*** Opening EXTRACTED ENTRIES ***

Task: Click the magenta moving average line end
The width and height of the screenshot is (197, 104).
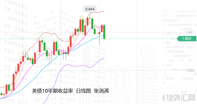Action: (x=104, y=28)
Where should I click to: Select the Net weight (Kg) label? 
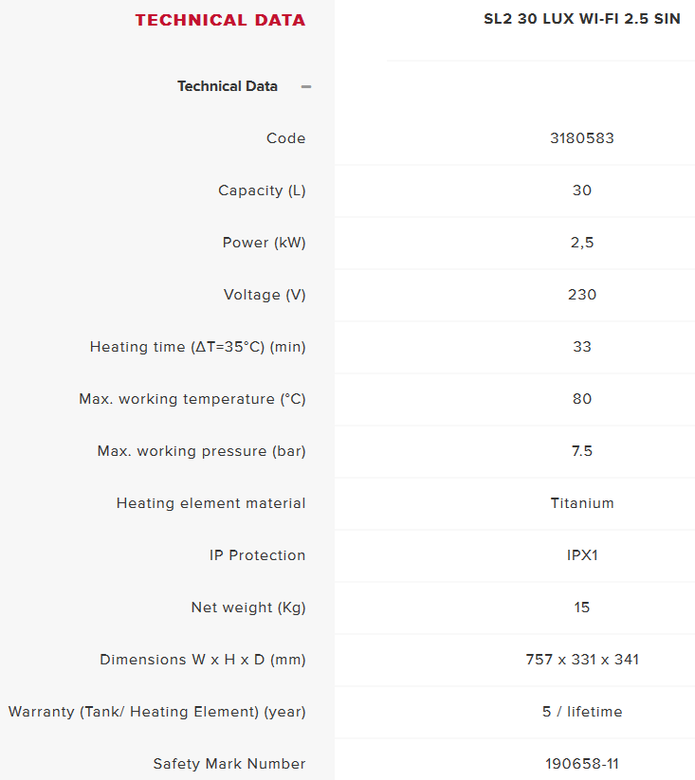tap(248, 608)
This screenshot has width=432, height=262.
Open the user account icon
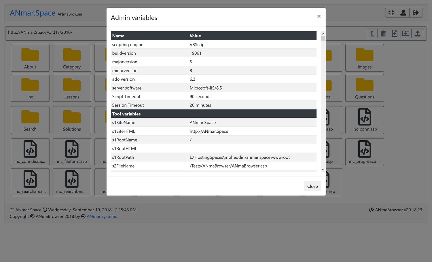coord(403,13)
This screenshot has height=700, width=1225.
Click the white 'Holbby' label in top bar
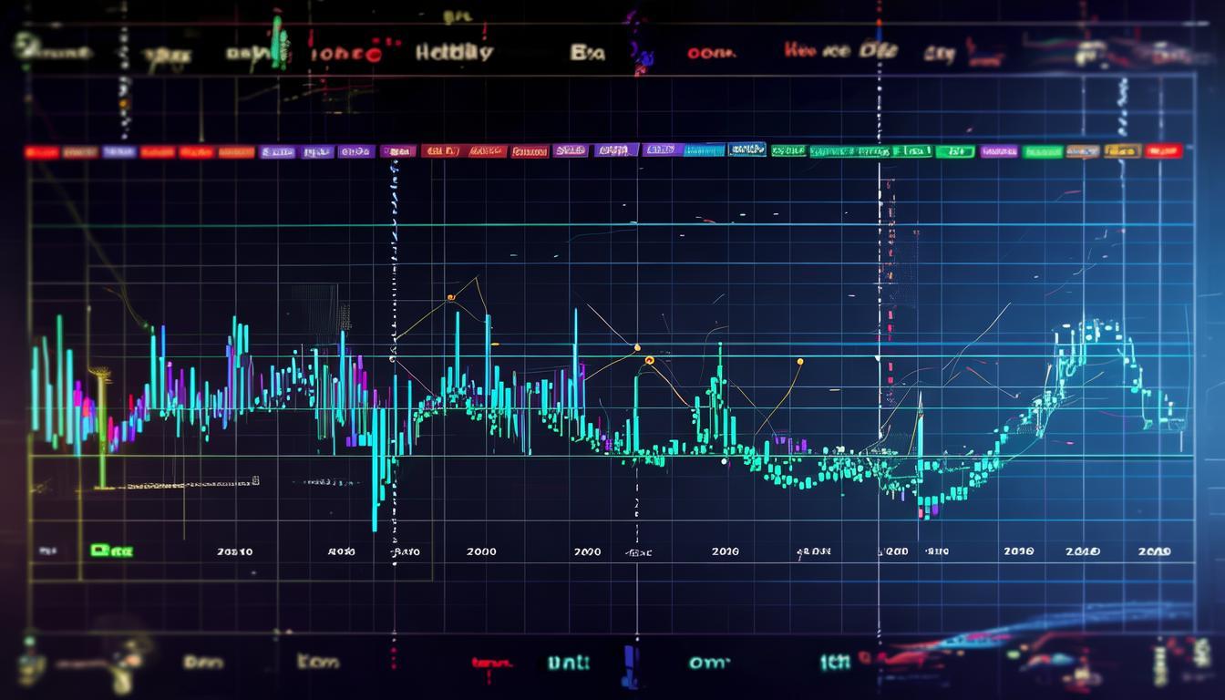pos(454,53)
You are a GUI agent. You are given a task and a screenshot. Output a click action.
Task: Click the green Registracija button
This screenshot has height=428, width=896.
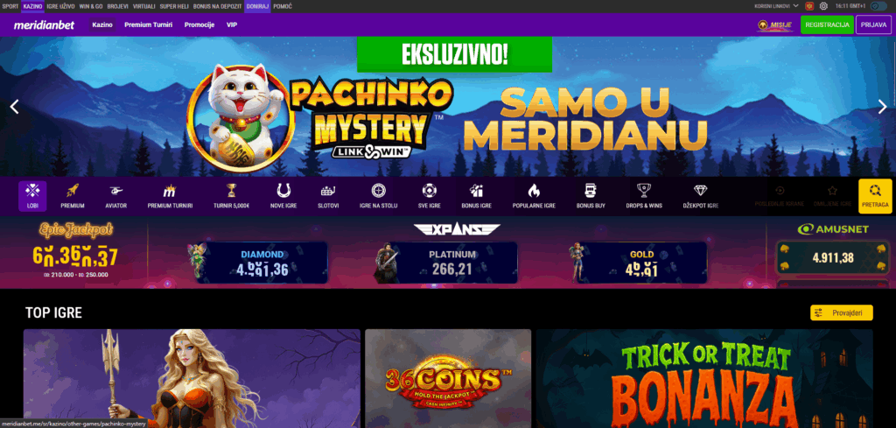pos(827,25)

*** Closing EXTRACTED ENTRIES ***

Leave out the pictures, and please output only the lines from the line that contains "This screenshot has height=700, width=1225." through the end of the data, both ends included.

This screenshot has height=700, width=1225.
Click the white 'Holbby' label in top bar
pos(454,53)
You are a GUI agent. You are given a task and a screenshot. Output a click action.
Task: Click the green Registracija button
This screenshot has height=428, width=896.
pos(827,25)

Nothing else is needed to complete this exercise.